__Records to process__:
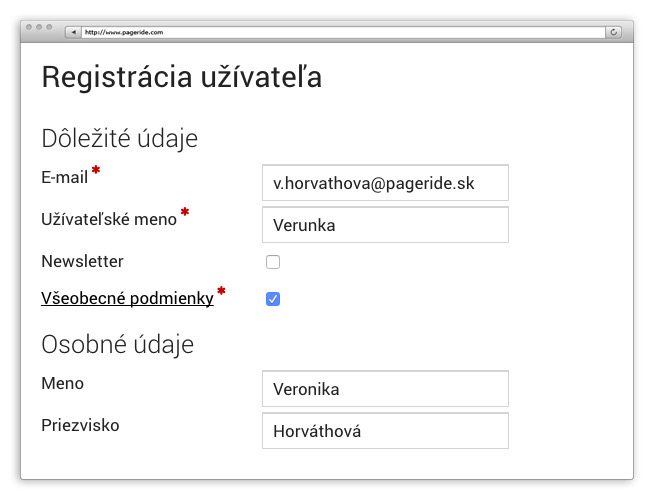The width and height of the screenshot is (654, 500).
Task: Click the Meno field containing Veronika
Action: pos(385,389)
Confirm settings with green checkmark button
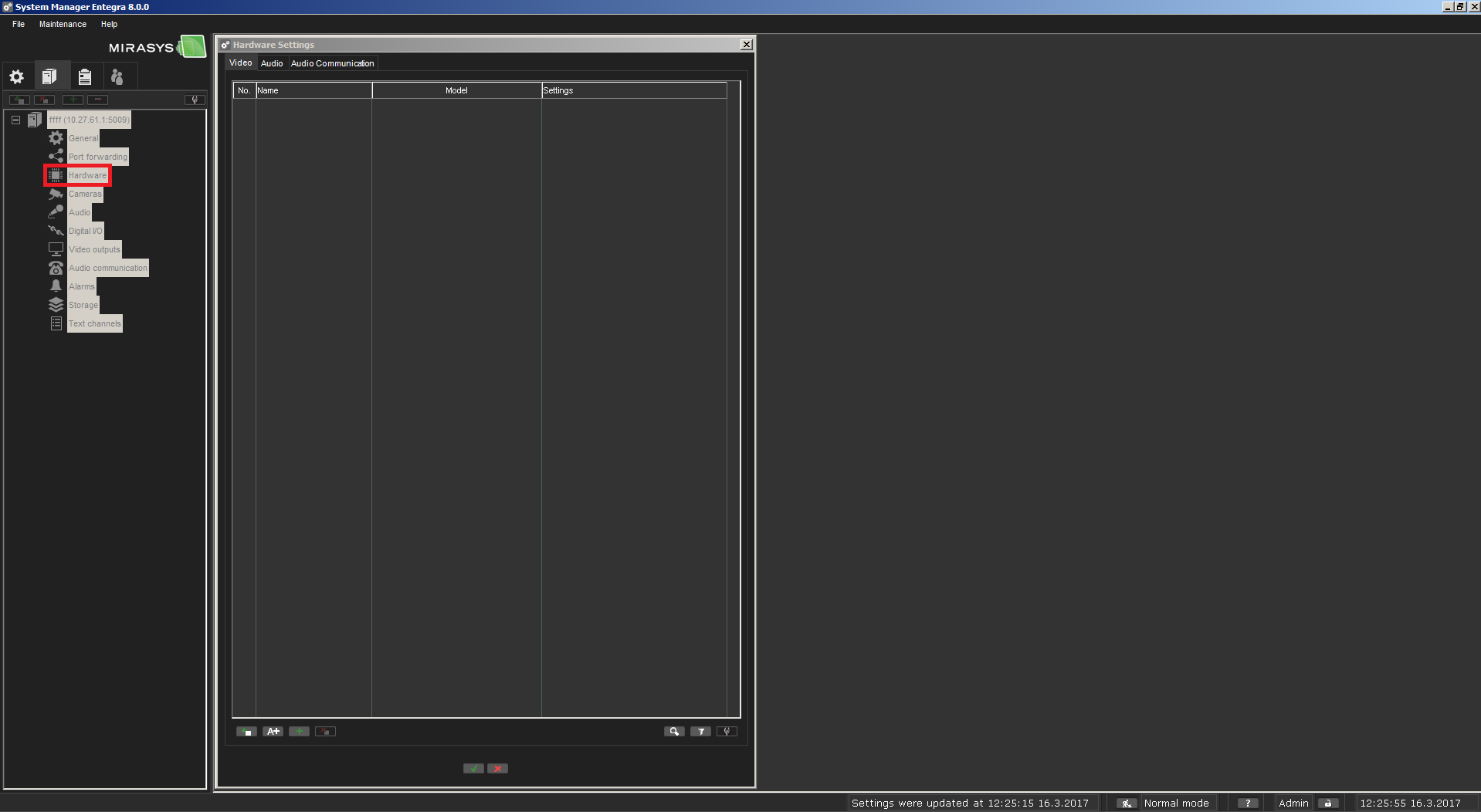Image resolution: width=1481 pixels, height=812 pixels. coord(473,769)
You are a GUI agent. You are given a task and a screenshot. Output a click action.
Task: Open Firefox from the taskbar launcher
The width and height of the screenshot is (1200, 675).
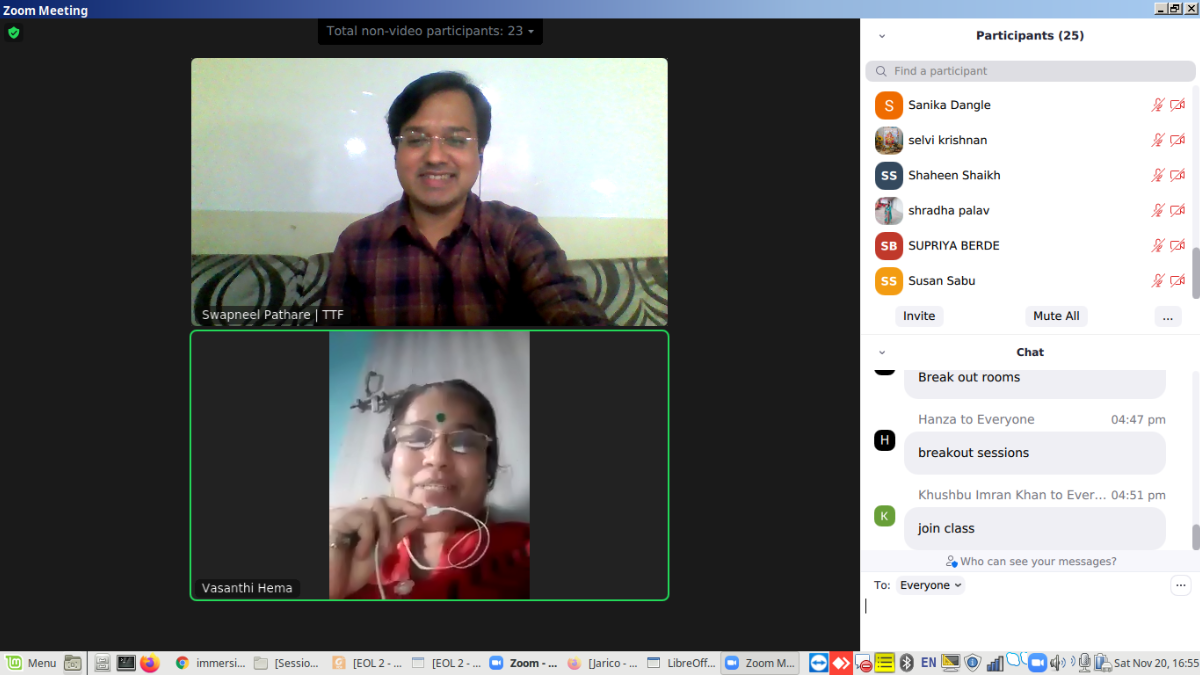pyautogui.click(x=150, y=663)
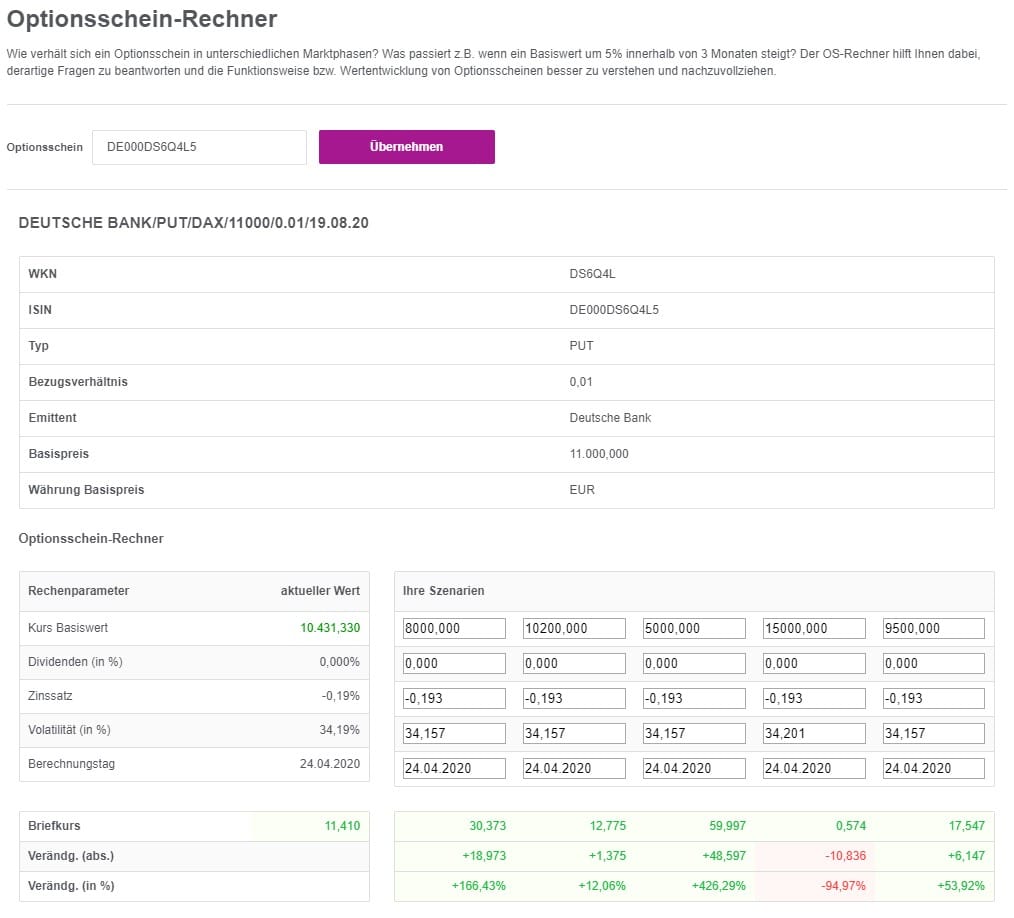Select the volatility field showing 34,201
Image resolution: width=1014 pixels, height=918 pixels.
pos(814,734)
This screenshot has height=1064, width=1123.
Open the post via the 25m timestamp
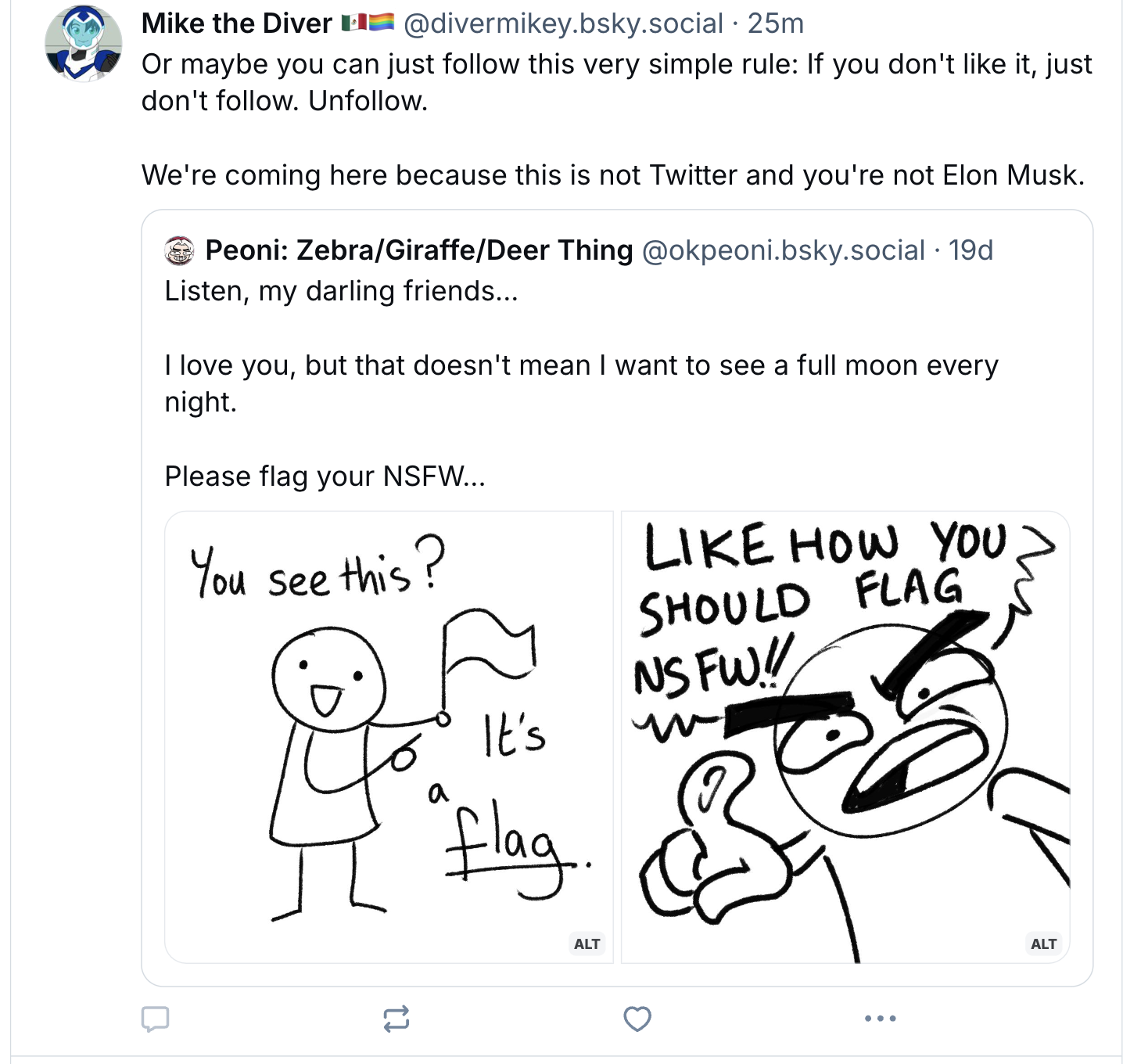click(x=776, y=23)
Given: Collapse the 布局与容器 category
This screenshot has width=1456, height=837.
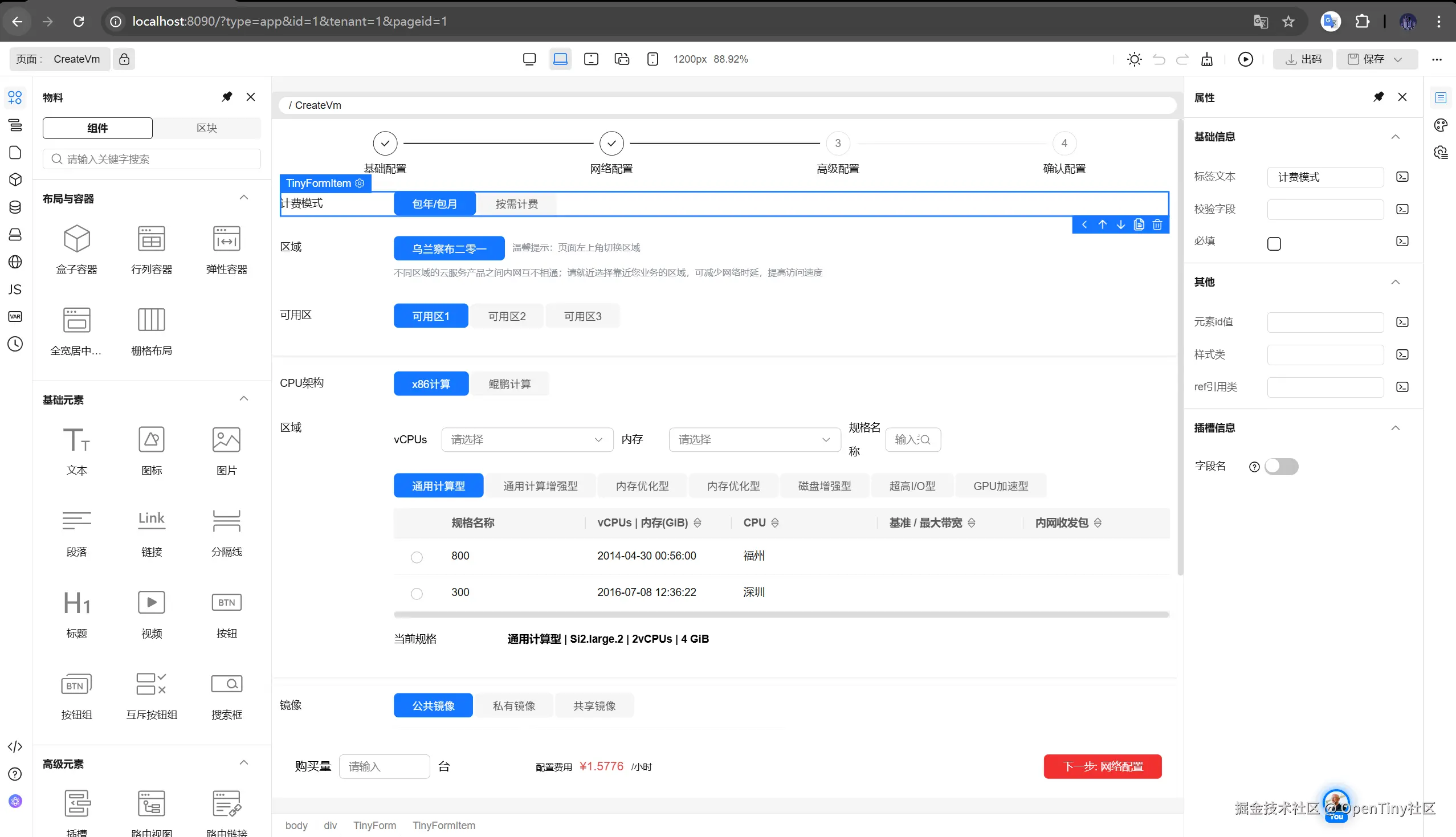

__Direction__: Rewrite all of the data above with "checkmark" changed to "tick" and everything else kept the same. Leave the pictures out.

__Task result__:
The width and height of the screenshot is (654, 500).
Task: Click the Meno field containing Veronika
Action: pos(385,389)
Confirm settings with green tick button
Image resolution: width=1481 pixels, height=812 pixels. coord(473,769)
You are a GUI agent. You are given a task and a screenshot. Output a click action.
Task: Open Firefox from the taskbar launcher
The width and height of the screenshot is (1200, 675).
pyautogui.click(x=150, y=663)
Select the volatility field showing 34,201
Image resolution: width=1014 pixels, height=918 pixels.
pos(814,734)
This screenshot has height=1064, width=1123.
Open the post via the 25m timestamp
click(x=776, y=23)
Given: Collapse the 布局与容器 category
This screenshot has width=1456, height=837.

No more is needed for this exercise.